# [WHAT YOU SHOULD DO]
Give the lines of the listing below, from the line containing "Screen dimensions: 431x557" through the end of the listing, as a Markdown table with the columns Row and Line text, skipping blank lines and leaving out the pictures.

Stored items from a collection:
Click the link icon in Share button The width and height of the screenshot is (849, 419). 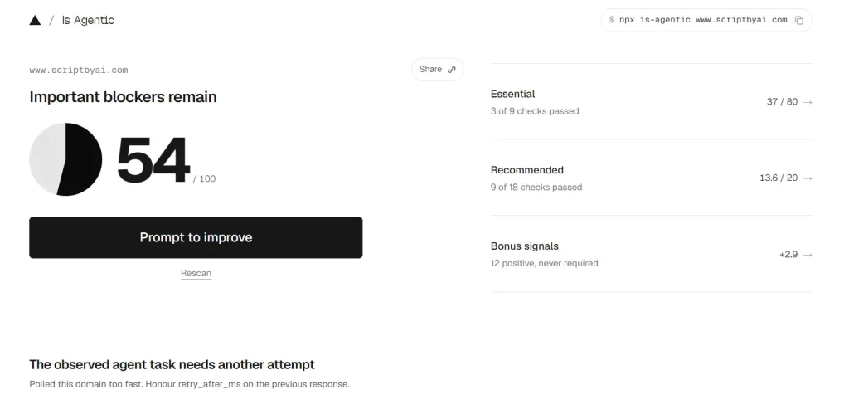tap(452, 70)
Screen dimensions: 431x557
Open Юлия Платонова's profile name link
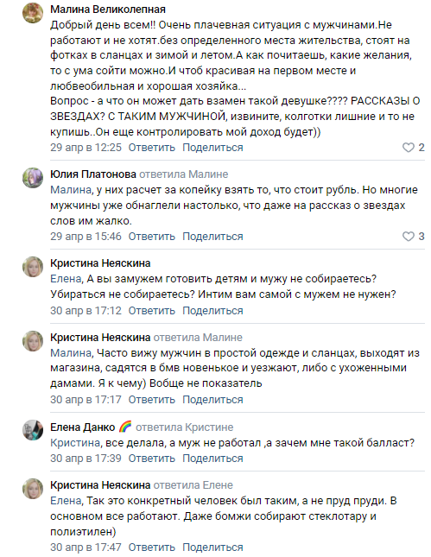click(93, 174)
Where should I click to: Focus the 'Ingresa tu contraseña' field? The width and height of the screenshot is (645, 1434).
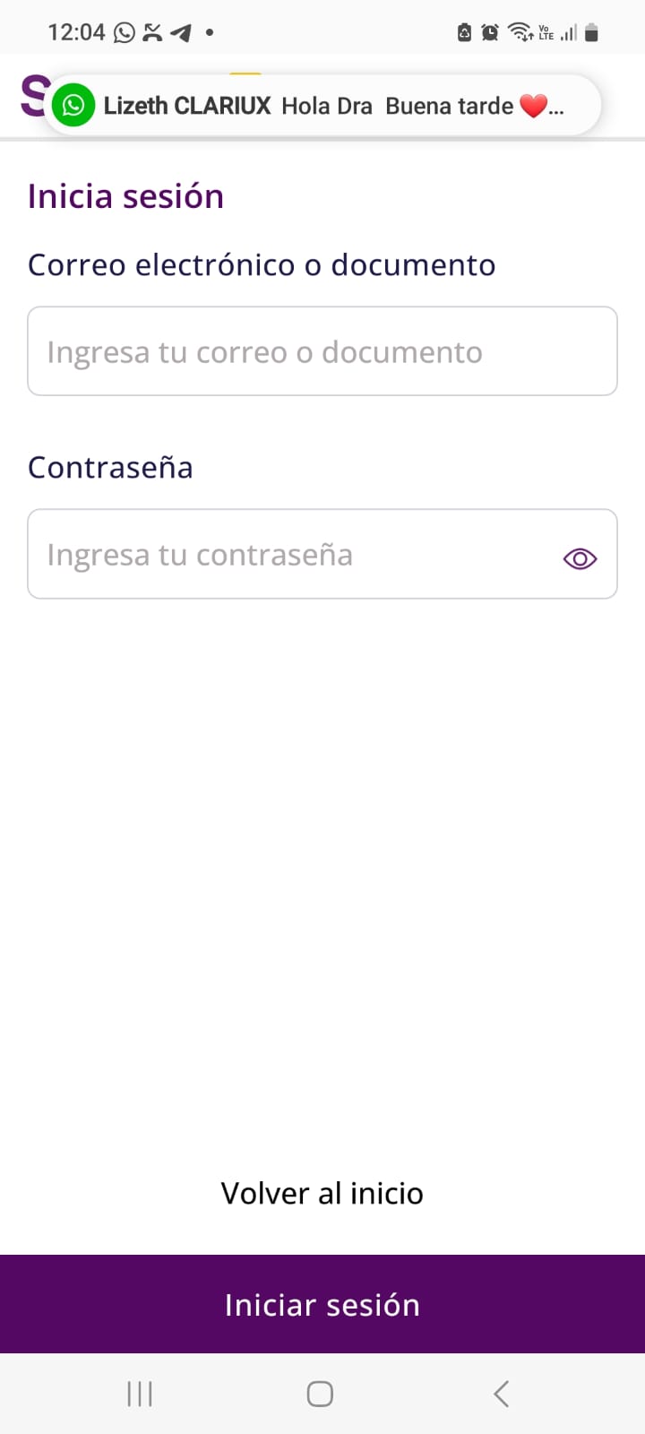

# [FULL RESPONSE]
| Row | Line text |
|---|---|
| 1 | Screen dimensions: 431x557 |
| 2 | Open Юлия Платонова's profile name link |
| 3 | click(93, 174) |
| 4 | Where should I click to: Focus the 'Ingresa tu contraseña' field? The width and height of the screenshot is (645, 1434). |